Söz konusu müşterilerin hepsinin bir yatırım şirketine para transferlerinin bulunduğu, ihlalden etkilenen kişisel veri kategorilerinin kimlik, iletişim, müşteri işlem ve finans verileri olduğu ortaya çıktı.
Verileri paylaşılan müşterilerin ihlale sebebiyet veren çalışanın ilişkili olduğu şubenin müşterileri olmadığı, bu nedenle çalışanın verileri toplaması ve paylaşmasının mesnedinin bulunmadığı belirtildi.
Yapılan incelemede; ihlalden 346 banka müşterisinin şube no, hesap no, ad-soyadı, cep telefonu numarası ve bu müşterilerin bankadaki hesaplarından bir yatırım firması hesabına gönderdikleri yatırım işlemi tutar bilgilerinin etkilendiği tespit edildi.
DLP SİSTEMİ SIZINTIYI ENGELLEMEDİ
Yapılan incelemelerde, banka dışına giden e-postalara ilişkin Veri Sızıntısı Tespit/Önleme Sisteminin mevcut olduğunun belirtilmesine rağmen söz konusu ihlale neden olan e-postanın DLP sistemleri tarafından engellenmemesine dikkat çekildi.

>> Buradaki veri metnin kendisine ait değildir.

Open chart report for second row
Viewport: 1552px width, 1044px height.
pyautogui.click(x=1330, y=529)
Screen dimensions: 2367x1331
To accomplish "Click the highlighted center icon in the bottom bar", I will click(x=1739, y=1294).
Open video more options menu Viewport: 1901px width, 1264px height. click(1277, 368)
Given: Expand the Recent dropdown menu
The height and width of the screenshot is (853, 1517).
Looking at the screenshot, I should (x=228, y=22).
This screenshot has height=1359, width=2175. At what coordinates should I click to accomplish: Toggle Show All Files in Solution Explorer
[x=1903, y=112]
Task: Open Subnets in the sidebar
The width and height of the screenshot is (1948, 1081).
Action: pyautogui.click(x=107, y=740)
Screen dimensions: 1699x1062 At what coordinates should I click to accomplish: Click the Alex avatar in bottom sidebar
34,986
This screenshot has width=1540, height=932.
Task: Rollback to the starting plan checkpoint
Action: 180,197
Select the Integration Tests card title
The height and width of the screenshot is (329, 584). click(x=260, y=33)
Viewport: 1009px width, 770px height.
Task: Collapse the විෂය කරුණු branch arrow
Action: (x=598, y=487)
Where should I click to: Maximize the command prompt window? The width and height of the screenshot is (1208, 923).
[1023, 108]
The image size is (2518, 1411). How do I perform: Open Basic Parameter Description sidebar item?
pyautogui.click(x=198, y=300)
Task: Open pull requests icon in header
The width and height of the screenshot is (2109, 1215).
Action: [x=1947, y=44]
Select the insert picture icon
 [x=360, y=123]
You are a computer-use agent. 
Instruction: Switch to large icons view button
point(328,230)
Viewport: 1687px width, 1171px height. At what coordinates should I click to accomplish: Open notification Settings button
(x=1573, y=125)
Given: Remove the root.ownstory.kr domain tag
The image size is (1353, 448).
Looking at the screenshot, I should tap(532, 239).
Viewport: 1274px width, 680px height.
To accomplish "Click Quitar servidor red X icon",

Kurul verdiği kararda, "Gerekli teknik ve idari tedbirler planlanarak uygulamaya konulmalıdır' ifadeleri uyarınca yetkisiz olarak kişisel veri aktarımı önleme açısından veri sorumlusunun almış olduğu tedbirlerin yetersiz kaldığı anlaşılmaktadır. Veri güvenliğini sağlamaya yönelik veri sorumlusunun almış olduğu teknik ve idari tedbirlerin yetersiz kaldığının göstergesi olduğu dikkate alındığında, veri güvenliğini sağlamaya yönelik gerekli teknik ve idari tedbirleri almayan veri sorumlusu hakkında kabahatin haksızlık içeriği, veri sorumlusunun kusuru ve ekonomik durumu da göz önünde bulundurularak Kanunun 18(1)(b) bendi kapsamında 225 bin Türk Lirası, ilgili kişilere gerekli bildirimlerin yapıldığı ve söz konusu bildirim örneklerinin tarafımıza gönderildiği ortadadır. Kurumumuza bildirimin geç yapılması sebebiyle veri ihlalinin öğrenilmesinden itibaren başlayan 72 saatlik süre içerisinde bildirim koşulunun sağlanmadığı dikkate alındığında, (Kurul kararında belirtilen 72 saatlik süre içerisinde) bildirimde bulunma yükümlülüğüne aykırı hareket etmesi nedeniyle veri sorumlusu hakkında Kanunun 18 (1)(b) bendi uyarınca 50 bin Türk lirası olmak üzere toplam 275 bin Türk lirası idari para cezası uygulanmasına karar verilmiştir." denildi.